TASK PROMPT:
Starting with the line that contains "You are a computer-use", copy every line through the end of the listing, exactly and only those. No pictures should appear in the copy.

- Opening Delimiter -

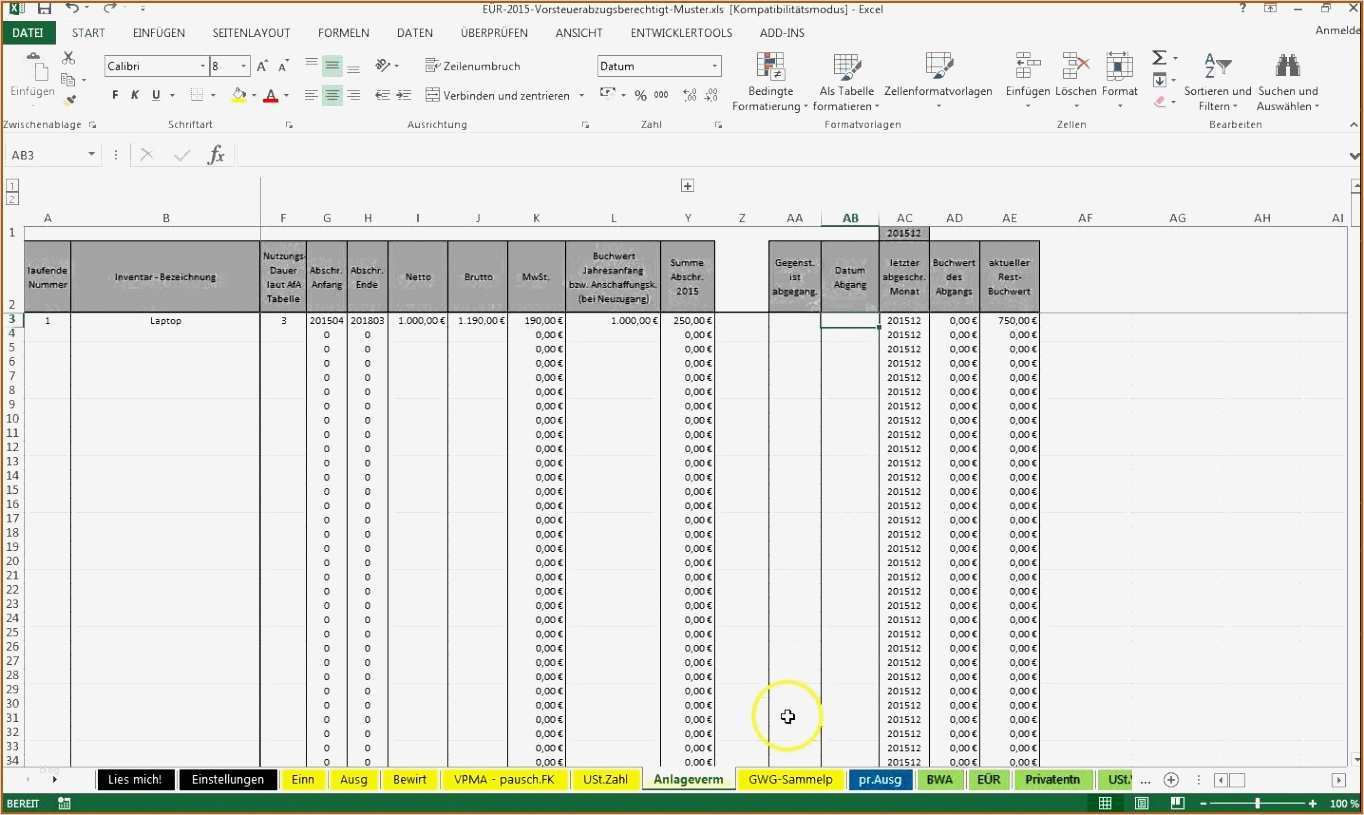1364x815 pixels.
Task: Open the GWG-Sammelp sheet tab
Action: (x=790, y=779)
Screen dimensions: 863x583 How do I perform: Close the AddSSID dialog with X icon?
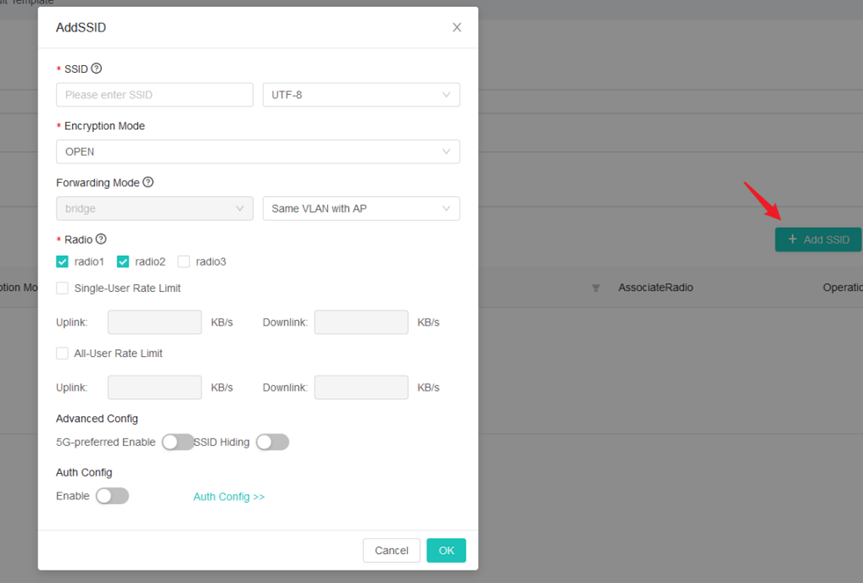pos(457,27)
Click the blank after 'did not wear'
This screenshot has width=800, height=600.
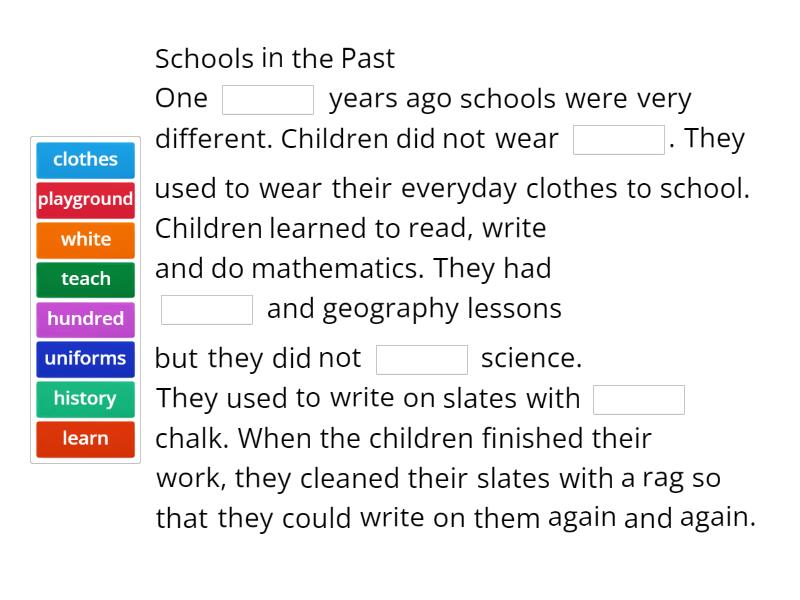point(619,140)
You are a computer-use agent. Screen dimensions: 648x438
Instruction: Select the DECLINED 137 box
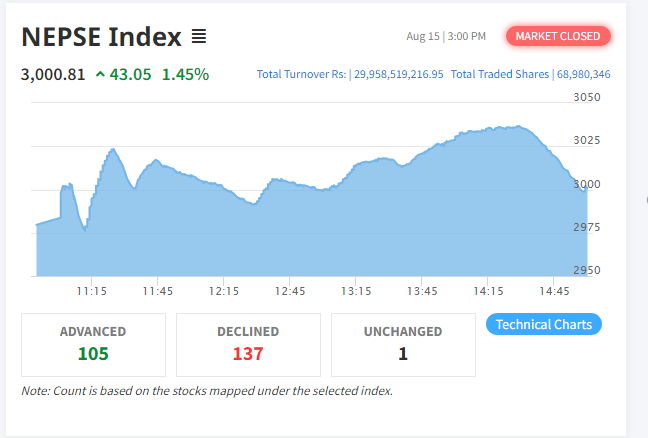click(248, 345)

- Closing Delimiter -

REPLY TO THE EXERCISE:
You are a computer-use agent. Screen dimensions: 648x438
Instruction: Select the DECLINED 137 box
click(248, 345)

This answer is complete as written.